I can't bear to buy presents for an unborn baby either. I was uncomfortable before my son was stillborn, now I just find it impossible. It was hard enough putting clothes, nappies, etc. away without being used - if I'd had dozens of other (generous) gifts to deal with as well, it would have been so much harder. I wouldn't have known what to do with them - return them? Save for a hopeful next time? Memory box (but without the memories)?

I agree with PPs - something for mum now (pregnancy-safe pamper treats), or something to appreciate after delivery - pate, wine, good cheese, it what I take. Or something she will need regardless of outcome - aromatherapy oils to aid healing post delivery, a hand/foot casting kit, or a memory box...

Electrolens · 26/02/2017 16:43

Yes agree totally with ^^

I don't buy gifts for babies before they're born - I didn't take a gift for baby to the last baby shower I went too, even though the invite specifically said they would like baby toys. I took bath oil for the mum to be and will get a toy for the baby when born.

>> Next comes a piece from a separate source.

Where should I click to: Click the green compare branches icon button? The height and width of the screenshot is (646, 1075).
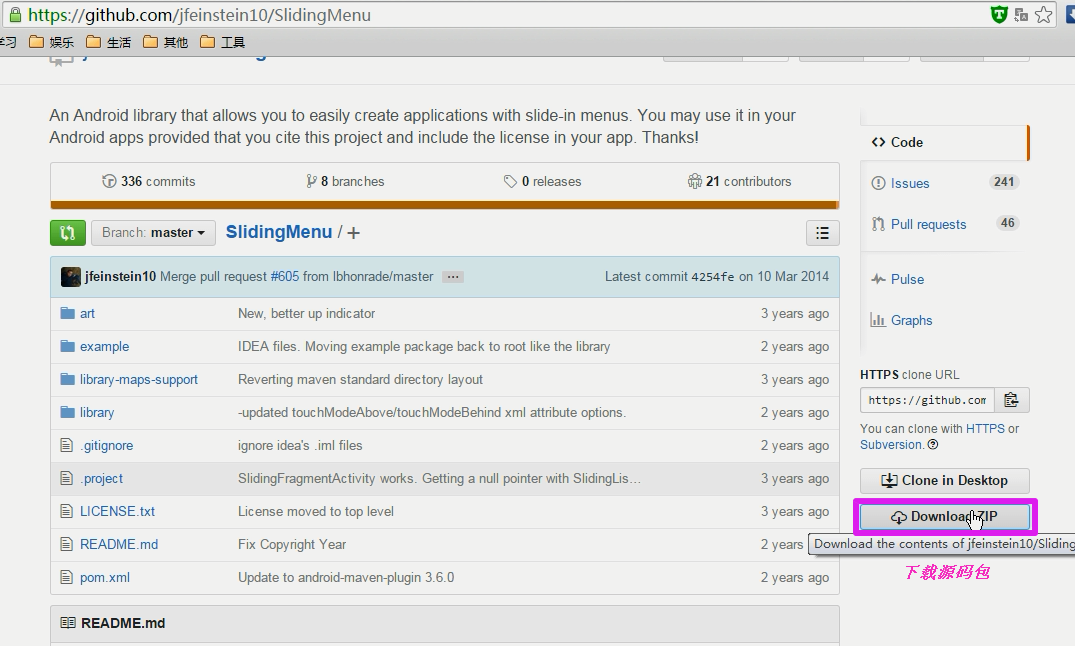67,233
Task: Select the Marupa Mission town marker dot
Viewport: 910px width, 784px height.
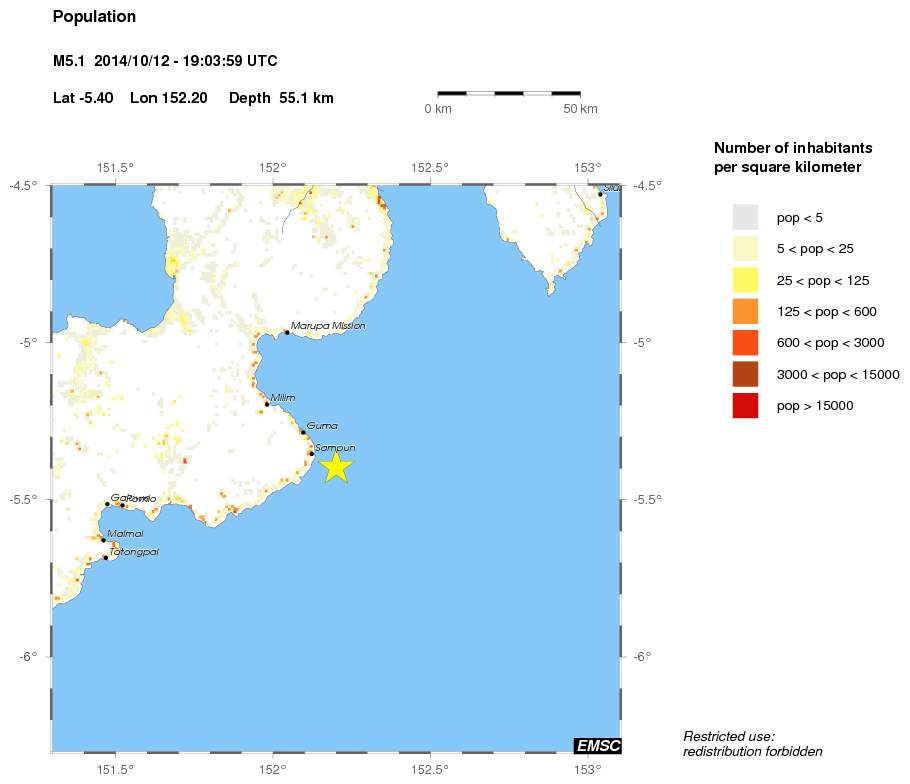Action: pyautogui.click(x=287, y=332)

Whathaveilost · 26/02/2017 16:44

When I first heard of baby showers a few years ago I though 'oh no, another excuse for someone to be grabby'
It turns out it was nothing like that.
The 7 I have been to have been organised by a close friend of mum to be. We have been to a few places such as nice places for afternoon tea, to hiring out a beach hut and having a BBQ on the beach or just round at someone's house.
It was lovely to catch up with friends especially those that I haven't seen for awhile. Usually non alcoholic cocktails and the like were drunk.
It was lovely seeing mum to be happy with her friends around her.
I think nearly everyone I have been to everyone has taken a gift but it has mostly been nice gifts for MTB.such as candales, nice body cream and other treats.
One friends in outer group is an amazing baker and loves baking unusual and fantastic cakes for these occasions so cake is another good reason to turn up.

In summary I now love them and to me it's spending time with my friends.

BertieBotts · 26/02/2017 16:48

I've been to loads of baby showers where guests said "I prefer to give a gift when the baby has arrived" so no, it's not the whole point to bring gifts.

It's a mixing of cultures and it's cultural in Britain not to give gifts until the baby has arrived, that's fine.

YippieKayakOtherBuckets · 26/02/2017 16:49

So sorry for your loss, Chat Flowers

BertieBotts · 26/02/2017 16:55

people bring gifts and then the person gets more when the babies born I never understood why the showers aren't thrown when the baby arrives

Because the culture in the US where they originate is different and people don't usually bring presents when the baby arrives. Maybe some food or something but not a present. Unless they are close family who might well buy multiple presents anyway.

londonrach · 26/02/2017 16:56

I wouldnt as only give gift once baby is born as verybad luck before.